A LA TETE D’UNE CHAIRE A SCIENCES-PO PARIS :

kamel daoud

“J’ai toujours vécu l’écriture comme un démantèlement laborieux des clichés.” Journaliste au Quotidien d’Oran et Chroniqueur au Point, auteur du dernier livre “le peintre dévorant la femme” (Ma nuit au Musée) publié chez Stock (octobre 2018), Kamel Daoud vient de se voir attribuer une chaire d’écrivain en résidence à Sciences-Po Paris. Cette chaire d’écrivain a été lancée lors d’une conférence autour du thème” Jonas ou l’obligation de réinventer l’universel” en présence de Pierre Assouline, Aurélie Filippetti et Leila Slimani.

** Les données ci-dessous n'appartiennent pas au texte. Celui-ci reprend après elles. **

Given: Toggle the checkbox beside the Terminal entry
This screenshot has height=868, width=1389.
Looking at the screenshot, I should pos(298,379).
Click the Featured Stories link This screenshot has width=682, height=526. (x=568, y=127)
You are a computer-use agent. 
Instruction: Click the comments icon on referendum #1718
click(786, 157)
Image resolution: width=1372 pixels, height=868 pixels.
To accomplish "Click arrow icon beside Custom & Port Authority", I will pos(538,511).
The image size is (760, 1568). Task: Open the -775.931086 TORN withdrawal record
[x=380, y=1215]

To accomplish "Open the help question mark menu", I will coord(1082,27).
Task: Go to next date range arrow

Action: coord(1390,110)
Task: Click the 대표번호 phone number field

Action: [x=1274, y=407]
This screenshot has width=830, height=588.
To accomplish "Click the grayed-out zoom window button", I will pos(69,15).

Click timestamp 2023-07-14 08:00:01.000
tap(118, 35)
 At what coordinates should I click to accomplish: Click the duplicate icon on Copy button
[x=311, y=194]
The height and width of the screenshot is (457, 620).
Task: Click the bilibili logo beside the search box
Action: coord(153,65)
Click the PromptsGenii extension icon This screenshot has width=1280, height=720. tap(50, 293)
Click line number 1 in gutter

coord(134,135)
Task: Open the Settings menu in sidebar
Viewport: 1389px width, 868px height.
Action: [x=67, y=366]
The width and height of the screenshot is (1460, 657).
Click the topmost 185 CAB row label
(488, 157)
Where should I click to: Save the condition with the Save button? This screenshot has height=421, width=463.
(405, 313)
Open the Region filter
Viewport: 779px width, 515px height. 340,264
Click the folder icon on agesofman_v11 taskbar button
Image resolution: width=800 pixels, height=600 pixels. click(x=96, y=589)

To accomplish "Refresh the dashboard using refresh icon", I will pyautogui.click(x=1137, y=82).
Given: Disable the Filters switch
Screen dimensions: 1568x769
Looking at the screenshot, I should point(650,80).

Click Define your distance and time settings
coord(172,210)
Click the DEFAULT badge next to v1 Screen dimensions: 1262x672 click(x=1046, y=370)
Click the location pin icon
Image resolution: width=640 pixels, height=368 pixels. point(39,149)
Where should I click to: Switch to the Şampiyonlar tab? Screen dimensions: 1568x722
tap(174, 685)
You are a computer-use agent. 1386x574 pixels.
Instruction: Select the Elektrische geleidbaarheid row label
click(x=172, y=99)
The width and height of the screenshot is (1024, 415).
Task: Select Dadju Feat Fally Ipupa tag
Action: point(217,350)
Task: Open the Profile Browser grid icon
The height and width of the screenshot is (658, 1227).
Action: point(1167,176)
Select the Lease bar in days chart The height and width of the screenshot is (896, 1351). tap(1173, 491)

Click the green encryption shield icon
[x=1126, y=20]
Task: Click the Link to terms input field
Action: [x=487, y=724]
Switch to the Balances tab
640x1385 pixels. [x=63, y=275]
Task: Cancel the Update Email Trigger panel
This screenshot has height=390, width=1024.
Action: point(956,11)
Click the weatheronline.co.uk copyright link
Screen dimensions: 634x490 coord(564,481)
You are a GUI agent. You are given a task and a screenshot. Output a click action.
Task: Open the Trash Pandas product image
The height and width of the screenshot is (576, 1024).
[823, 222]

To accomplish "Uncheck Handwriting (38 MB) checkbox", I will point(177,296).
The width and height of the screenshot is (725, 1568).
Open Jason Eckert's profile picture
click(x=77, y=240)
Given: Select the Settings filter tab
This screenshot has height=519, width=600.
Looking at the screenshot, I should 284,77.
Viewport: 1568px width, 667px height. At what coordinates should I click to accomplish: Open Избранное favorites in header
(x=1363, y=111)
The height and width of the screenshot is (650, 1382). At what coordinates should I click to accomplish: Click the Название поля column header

L’écrivain à cette occasion, va animé la réflexion autour de la création littéraire à travers les enseignements et des master class dans le cadre de cette nouvelle chaire d’écrivain durant tout un semestre

*Kamel Daoud :

Né en 1970 à Mesra (Mostaganem). Après des études en littérature française à l’université d’Oran, il entre au Quotidien d’Oran pour lequel il tient une chronique populaire dont les articles ont été traduits en anglais en 2018. Il publie son 1er roman “Meursault contre enquête” et reçoit le prix Goncourt du 1er roman (2015) ainsi que le prix français François Mauriac et le prix des 5 continents de la francophonie. Réputé pour son franc-parler et son objectivité, il publie plusieurs recueils pour porter un travail sur les femmes et notamment sur la misère sexuelle du monde arabe. Sa dernière publication  “le peintre dévorant la femme” chez Stock ( 2018) est un essai hybride qui tient une réflexion sur la peinture de Picasso et ses démons érotiques ainsi que sur le rapport qu’entretient la religion au désir, à la sexualité et au corps des femmes.